We initiated an interferometric follow-up of the binary Be star δ Scorpii which has been regularly observed with the VLTI/AMBER (Petrov et al. 2007) and CHARA/VEGA (Mourard et al. 2009) instruments since 2007. In Meilland et al. (2011), hereafter Paper I, we managed to refine δ Scorpii’s binary orbit and the orbital period was the only orbital element which was significantly different from the one determined by Tango et al. (2009). Consequently, we determined that the next periastron should take place around 2011 July 5 (± 4 days). This result was also confirmed by Tycner et al. (2011). Thanks to the combination of high spectral and spatial resolution we constrained the geometry and the kinematics of δ Scorpii’s circumstellar environment. We confirmed that the line emission originates from a dense equatorial disk fully dominated by rotation. We found that the rotation appears to be Keplerian, with an inner boundary (photosphere/disk interface) rotating close to the critical velocity (Vc). The expansion was found to be approximately 0.2 km s-1.

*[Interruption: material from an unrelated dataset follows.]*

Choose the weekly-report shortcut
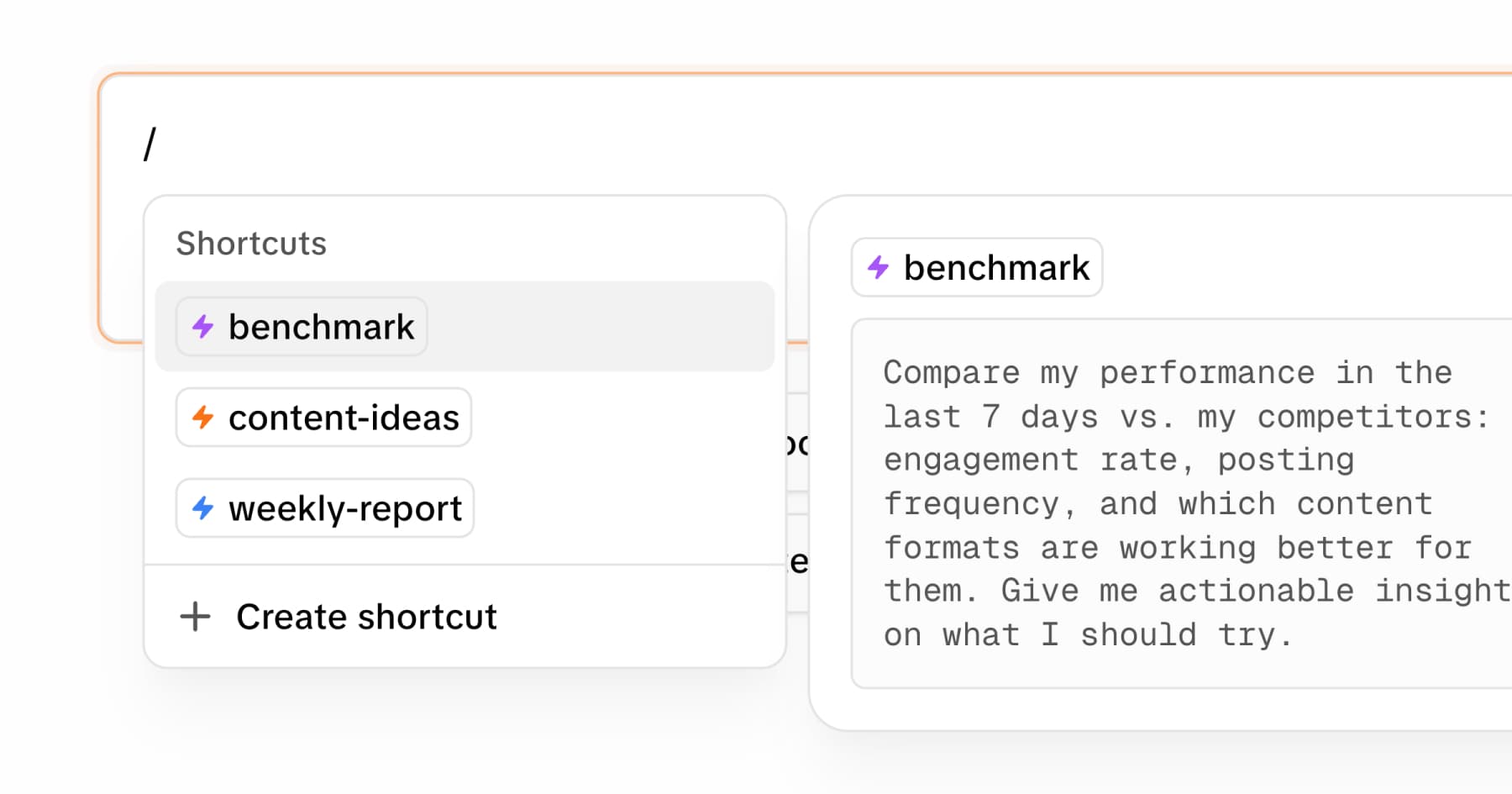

With the measured vsini of 175 km s-1 (Berbacca & Perinotto 1970), and the determined inclination angle of 28  ±  8° we inferred that the star rotates between 60% and 105% of its critical velocity. Moreover, taking into account a possible underestimation of the vsini because of gravity darkening (Townsend et al. 2004), the lower limit on the stellar rotation would rise to about 70% Vc. Finally, we measured the extension in the Hα line, i.e., 4.8  ±  1.5 mas, which is about the same as the binary separation at the periastron, i.e., 5.9 mas. Thus, we suggested that a strong interaction between the already ejected matter and the companion should occur during the periastron passage.

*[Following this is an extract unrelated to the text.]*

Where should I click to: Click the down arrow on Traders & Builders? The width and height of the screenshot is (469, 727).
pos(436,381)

This letter is organized as follows: in Sect. 2 we briefly summarize other recent observations of δ Scorpii; in Sect. 3 we present our VLTI/AMBER observations and the data reduction. In Sect. 4, the data are analyzed and compared to those acquired in April 2010, one year before the periastron, and finally, a short conclusion is drawn in Sect. 5.

2. Recent observations of δ Scorpii

the star δ Scorpii (7 Scorpii, HR 5953, HD 143275) was observed by Millan-Gabet et al. (2010) using the CHARA/MIRC instrument in the H band. They resolved an elongated disk with a Gaussian FWHM of 1.18  ×  0.91 mas. In the K band the disk was only marginally spatially resolved and they estimated an uncertain continuum disk FWHM of 0.7  ±  0.3 mas. When taking into account the continuum/line flux ratio they obtained much larger sizes for the line emission regions, i.e., 2.2  ±  0.4 mas for He i and 1.9  ±  0.3 mas for Brγ. In Paper I, we resolved the circumstellar disk in the Hα (FWHM =  4.8  ±   1.5 mas), Brγ (FWHM = 2.9 ± 0.5 mas), and the 2.06 μm HeI (FWHM = 2.4  ±  0.3 mas) lines, as well as in the K-band continuum (FWHM ~ 2.4 mas).

In a recent paper Che et al. (2012) imaged the disk distortion near the periastron. They revised the binary orbit and studied the primary disk properties during the periastron with NPOI and CHARA/MIRC interferometers. They were able to fit a global model where the secondary follows a Keplerian orbit, as already mentioned in Paper I, and the disk properties were found to be stable through all their observations. The estimated the new periastron passage to be UT 2011 July 3 07:00  ±  4:30 which is within the error bar of the prediction made in Paper I. They also estimated the mass of the secondary, based on the revised binary orbit and radial velocity (RV) measurements from Miroshnichenko et al. (2001), to be  ~6 M with the primary mass 13.9 M estimated from v sin i, apparent Teff, and V-band photometry measurements. The mutual angles between the disk mid-plane and orbital plane were estimated to be either  ~119° or  ~171°. From the fitted global model, they also found that  ~3% of the H-band flux comes from a fully resolved envelope. The primary disk was found to be mainly symmetric and stable, contributing to 71.4  ±  2.7% of the total H-band flux. This implies a quiescent inner disk and no ongoing material outflow after the periastron which is very different from what we obtained in the K band.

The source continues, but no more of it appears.